Primary and secondary liver failure after major liver resection for perihilar cholangiocarcinoma.

Autor: van Keulen AM; Department of Surgery, Reinier de Graaf Gasthuis, Delft, the Netherlands; Department of Surgery, Erasmus MC Cancer Institute, Rotterdam, the Netherlands., Buettner S; Department of Surgery, Reinier de Graaf Gasthuis, Delft, the Netherlands; Department of Surgery, Erasmus MC Cancer Institute, Rotterdam, the Netherlands., Besselink MG; Department of Surgery, Cancer Center Amsterdam, Amsterdam UMC, University of Amsterdam, the Netherlands., Busch OR; Department of Surgery, Cancer Center Amsterdam, Amsterdam UMC, University of Amsterdam, the Netherlands., van Gulik TM; Department of Surgery, Cancer Center Amsterdam, Amsterdam UMC, University of Amsterdam, the Netherlands., IJzermans JNM; Department of Surgery, Erasmus MC Cancer Institute, Rotterdam, the Netherlands., de Jonge J; Department of Surgery, Erasmus MC Cancer Institute, Rotterdam, the Netherlands., Polak WG; Department of Surgery, Erasmus MC Cancer Institute, Rotterdam, the Netherlands., Swijnenburg RJ; Department of Surgery, Cancer Center Amsterdam, Amsterdam UMC, University of Amsterdam, the Netherlands., Erdmann JI; Department of Surgery, Cancer Center Amsterdam, Amsterdam UMC, University of Amsterdam, the Netherlands., Groot Koerkamp B; Department of Surgery, Erasmus MC Cancer Institute, Rotterdam, the Netherlands., Olthof PB; Department of Surgery, Erasmus MC Cancer Institute, Rotterdam, the Netherlands; Department of Surgery, Cancer Center Amsterdam, Amsterdam UMC, University of Amsterdam, the Netherlands. Electronic address: p.olthof@erasmusmc.nl.
Jazyk: angličtina
Zdroj: Surgery [Surgery] 2021 Oct; Vol. 170 (4), pp. 1024-1030. Date of Electronic Publication: 2021 May 18.

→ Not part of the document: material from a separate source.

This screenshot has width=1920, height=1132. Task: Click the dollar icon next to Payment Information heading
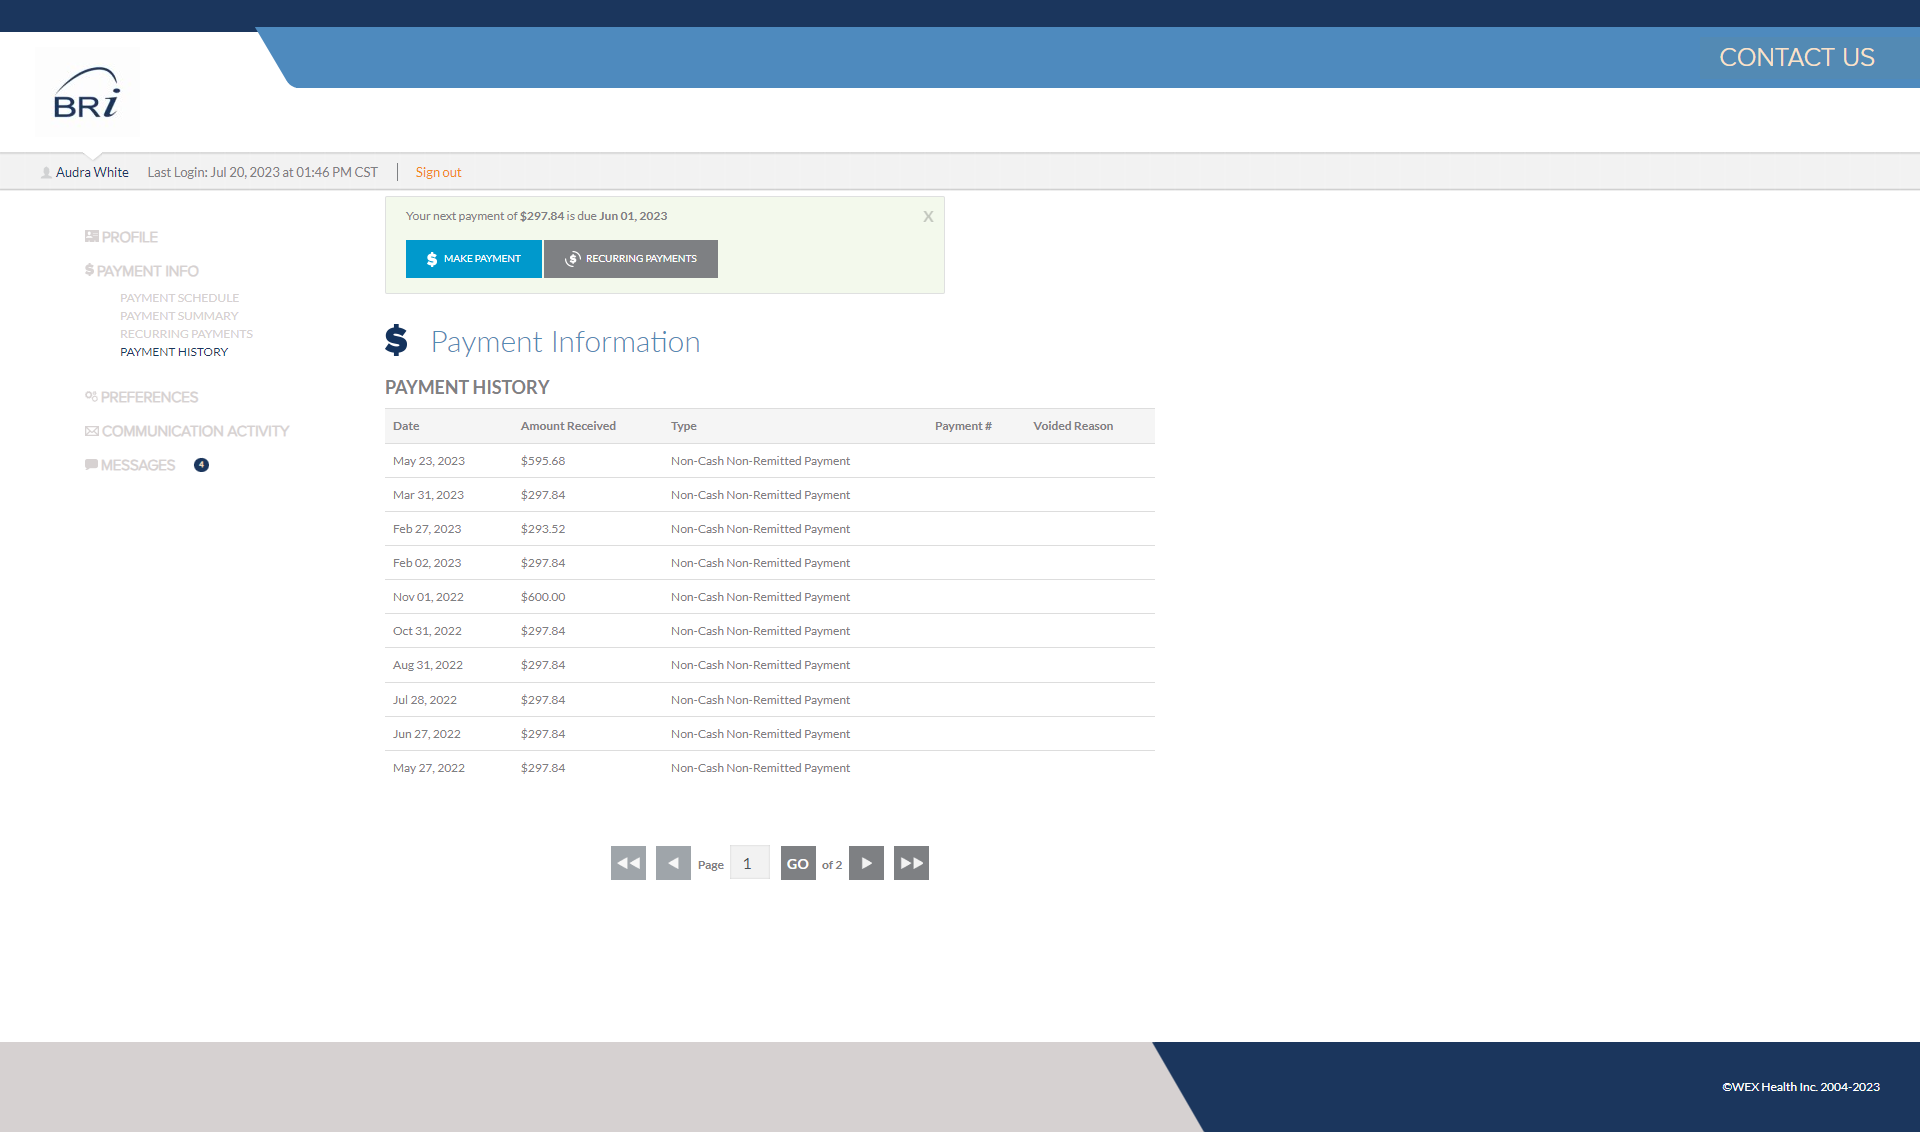[x=396, y=341]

DOI: 10.1016/j.surg.2021.04.013
Abstrakt: Background: The aim of this study was to investigate the incidence and risk factors of primary and secondary liver failure after major liver resection for perihilar cholangiocarcinoma.
Methods: All patients who underwent a major liver resection for presumed perihilar cholangiocarcinoma between 2000 and 2020 at 2 tertiary-referral hospitals were included. Liver failure was defined according to the International Study Group for Liver Surgery criteria, and only grade B/C was considered clinically relevant. Primary liver failure was defined as failure without any underlying postoperative cause, and secondary liver failure was defined as liver failure with an onset after an underlying postoperative complication as a cause.
Results: The incidence of liver failure and 90-day mortality were 20.9% and 17.0% in the 253 included patients, respectively. The incidences of primary liver failure was 9.1% and secondary liver failure was 11.9%. Abdominal sepsis, portal vein thrombosis, and arterial thrombosis were the most frequent causes. The absence of preoperative remnant liver assessment and blood loss were independent risk factors for primary liver failure. Independent risk factors for secondary liver failure were Eastern Cooperative Oncology group performance status, percutaneous biliary drainage, and preoperative cholangitis.
Conclusion: Liver failure after major liver resection for perihilar cholangiocarcinoma occurred in 1 of every 5 patients. The proposed subdivision into primary and secondary liver failure could help to understand differences in outcomes between centers and help to reduce liver failure.